(first published in August 2013)
For the first time since I was 18 years old, I have spent a month in the country.
And what a beautiful country it is. Fifty shades of green complimented by the bluest sky ever. Puffy clouds ranging from gray to bright white. Dozens of goldfinches, which my father-in-law called “cornfield canaries,” soar around with their undulating flight.
Grass won’t grow beneath the dense hemlocks, but their gray-green needles are still intact. The ash tree sprawls over the perennial beds, shading them, but not too much. Acorns fall on your head as you walk through an oak forest, but it is not yet clear that it will be a mast year. The maples are at least 100 years old, gnarled, rutted and pitted, their trunks sometimes looking like old faces. No one taps them for syrup, but a farmer down the road has lined his woods with bright blue plastic tubes that deliver sap from hundreds of trees. The pines tower over everything.
The town beach is Scobie Pond, sometimes called Haunted Lake. The water looks like tea and tastes like leaves when you swim in it. Sometimes minnows or snakes glide by, giving everyone a thrill.
This is not Disney World, a mall or anything that reeks of corporate, homogenized America. It’s called the simple life, but there is nothing simple about it.
Instead this is profound New England, much like “la France profonde,” the phrase that calls up a place’s truest, deepest culture. People have had to work hard to make the land the “simple” place it is. Dozens of stone walls, piled up by 18th or 19th century farmers, run deep into the woods, where ancient apple tree remains can be found. An old pine stands thick, reaching out with many large branches, signaling that this was once a cleared field, probably used for grazing. Out in the woods, sometimes an old cellar hole becomes obvious. The first Europeans who settled here endured a physically demanding life, not like me whose biggest exertion is hiking up a mountain or weeding the garden.
This is a land of my ancestors—some of them. This is the land they left to find a longer growing season, deeper soil, fewer rocks in the field, a better life. They ended up in the Midwest, as did so many other New England farmers, carrying with them New England names. The Peabody Coal Company was down the road from the farm I grew up on. Its founder lived in Chicago, but his mother and father came from Maine and New Hampshire. Now I’m back, grateful for the early settlers’ efforts.

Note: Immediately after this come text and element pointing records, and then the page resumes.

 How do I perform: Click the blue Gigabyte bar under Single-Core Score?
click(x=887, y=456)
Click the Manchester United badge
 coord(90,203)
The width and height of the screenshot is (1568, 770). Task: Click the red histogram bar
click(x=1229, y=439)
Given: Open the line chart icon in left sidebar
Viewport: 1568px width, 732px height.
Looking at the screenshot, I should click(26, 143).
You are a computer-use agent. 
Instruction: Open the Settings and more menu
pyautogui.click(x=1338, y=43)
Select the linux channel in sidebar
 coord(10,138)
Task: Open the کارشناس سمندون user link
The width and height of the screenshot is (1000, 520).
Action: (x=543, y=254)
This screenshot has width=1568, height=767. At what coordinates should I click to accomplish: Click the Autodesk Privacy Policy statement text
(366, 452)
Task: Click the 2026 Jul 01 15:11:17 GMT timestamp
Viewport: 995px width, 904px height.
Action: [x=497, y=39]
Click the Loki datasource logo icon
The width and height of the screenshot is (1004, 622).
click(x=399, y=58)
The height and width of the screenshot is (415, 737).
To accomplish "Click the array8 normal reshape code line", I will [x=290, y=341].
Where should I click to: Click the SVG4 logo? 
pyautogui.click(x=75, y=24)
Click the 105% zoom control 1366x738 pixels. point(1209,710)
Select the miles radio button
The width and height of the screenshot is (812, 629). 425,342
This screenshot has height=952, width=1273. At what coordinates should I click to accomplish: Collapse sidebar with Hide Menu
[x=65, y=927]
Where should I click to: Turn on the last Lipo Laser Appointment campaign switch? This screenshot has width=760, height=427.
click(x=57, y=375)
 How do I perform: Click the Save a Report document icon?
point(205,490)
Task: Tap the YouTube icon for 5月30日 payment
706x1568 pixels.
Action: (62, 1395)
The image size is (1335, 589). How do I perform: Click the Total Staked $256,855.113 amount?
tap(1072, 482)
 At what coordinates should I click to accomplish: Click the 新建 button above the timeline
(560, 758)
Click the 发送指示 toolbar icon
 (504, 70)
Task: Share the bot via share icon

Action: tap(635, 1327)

Autumn is the season for which New England is known, but I’d argue that for New Englanders, summer is the high point. We increasingly have hot days, but many are cool and refreshing. We have enough rain most summers to keep the grass green and the gardens producing.
Painters from the gnarled ocean side of Maine to the green hills of the Berkshires have celebrated summer. Edith Wharton wrote a book with that season’s title, and she did not write books with titles of the other seasons. Summer is the season of Shakespeare’s plays performed outside, music played in tents and parks, of overdosing on sweet corn, pesto, and gazpacho because in a couple of months those treats that are at their best in August will be gone.
There are still blueberries at the top of mountains. Tiny wild dianthus grows among the grasses in the meadow, at times making it glow in vivid pink. Michaelmas daisies have popped out along the edges of the walls and the lanes.
Beavers are in the marsh. Leeches, bullfrogs and big snapping turtles are there too, scaring and delighting the children. Warblers, cedar waxwings and sparrows I have a hard time identifying lurk in the shrubs, making binoculars more important than a frying pan. Deer peek out of the forest. Flocks of turkeys strut across the lawn and balance on the stone walls. It’s as busy as a street in downtown Boston.
There are dangers here. Bears and fisher cats pose risks to pets. Global warming has caused the hemlocks to be vulnerable to the wooly adelgid. The ash borer is creeping up this way. The spruce budworm has again done in some of the spruce, and the maples and oaks have potential problems too.
But I know we are lucky to be able to spend this month in the country, and I don’t take it for granted. It’s not Syria or other fragile countries in Africa and the middle east, where the world has gone crazy. It is a place of beauty and peace. I hope it stays this way forever.